| Supplied passage |
--
On top of this, the internet infrastructure in rural communities – especially in Appalachia where the terrain is just one more obstacle to overcome – is severely lacking compared even to impoverished urban communities. The Kentucky Wired initiative was supposed to help alleviate that problem, but that program has been slow to progress. It also focuses on schools and government buildings as the first to access the high-speed fiber online network.
A spokesperson for the initiative has said the state plan would allow independent businesses to tie into the network to provide access to rural homes, but they would be responsible for running that “last mile” of line. As anyone who has had to suffer spotty satellite internet access can tell you, the return on investment isn’t always high enough for those providers to run those lines for the final miles.
It’s time for the state and/or federal government to step in and make sure that fast, reliable, and affordable internet access is available to every citizen who wants it. Like electric, water and telephone service, internet access needs to be treated as other public utilities and made widely available and affordable. Positive steps have been taken in this direction, but the end result needs to be readily available, reliable, and affordable internet access for all, and we are not there yet.
Until we do have reliable internet access our people are going to continue to fall behind and have fewer opportunities than those who live in areas with better internet access. This situation with our local schools is just the most recent example of how the internet – publicly available since August of 1991 – has become a necessity over the last 29 years.
We need better internet access in eastern Kentucky. Not tomorrow. Now.
--
Items listed in a dataset
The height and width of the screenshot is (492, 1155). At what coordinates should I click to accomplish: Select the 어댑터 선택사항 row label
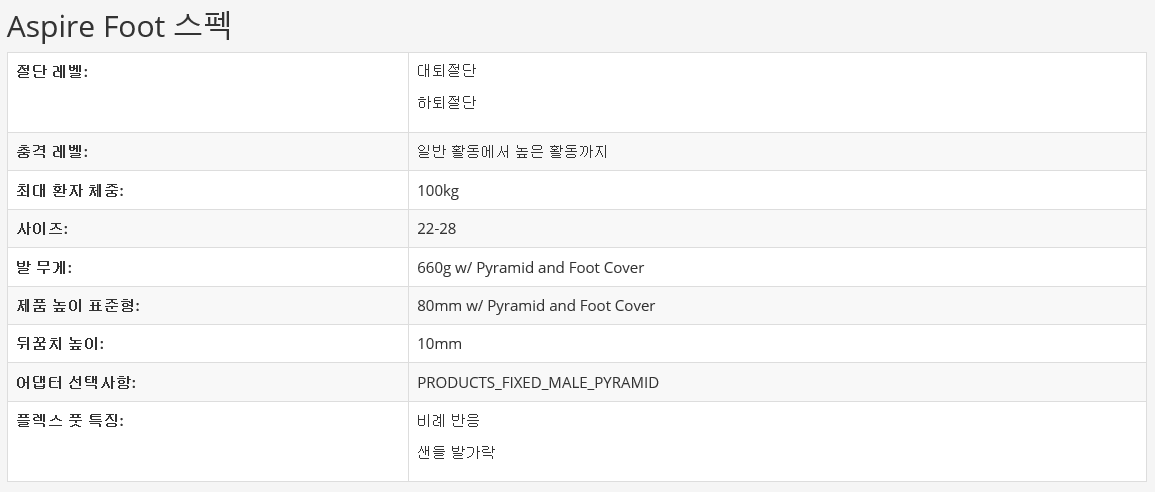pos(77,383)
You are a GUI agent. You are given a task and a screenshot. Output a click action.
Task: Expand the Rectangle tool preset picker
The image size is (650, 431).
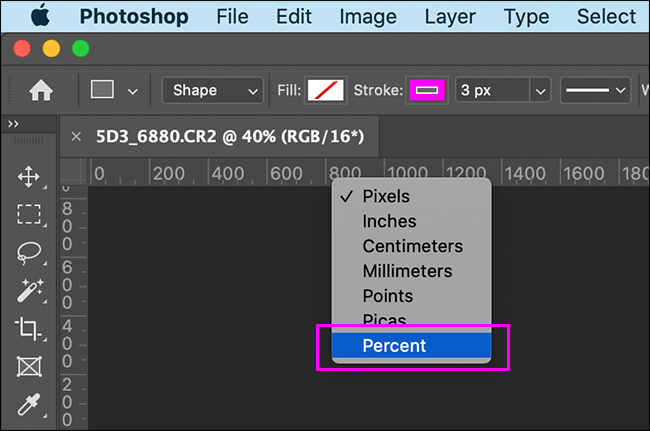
--
| Work to do |
1. According to the editorial on rural internet access, which places does the Kentucky Wired initiative connect to its high-speed fiber network first?
2. Please reproduce word for word the part of the editorial on rural internet access from "Until we do" up to and including "last 29 years.".

| Per-task outputs |
1. Schools and government buildings.

2.
Until we do have reliable internet access our people are going to continue to fall behind and have fewer opportunities than those who live in areas with better internet access. This situation with our local schools is just the most recent example of how the internet – publicly available since August of 1991 – has become a necessity over the last 29 years.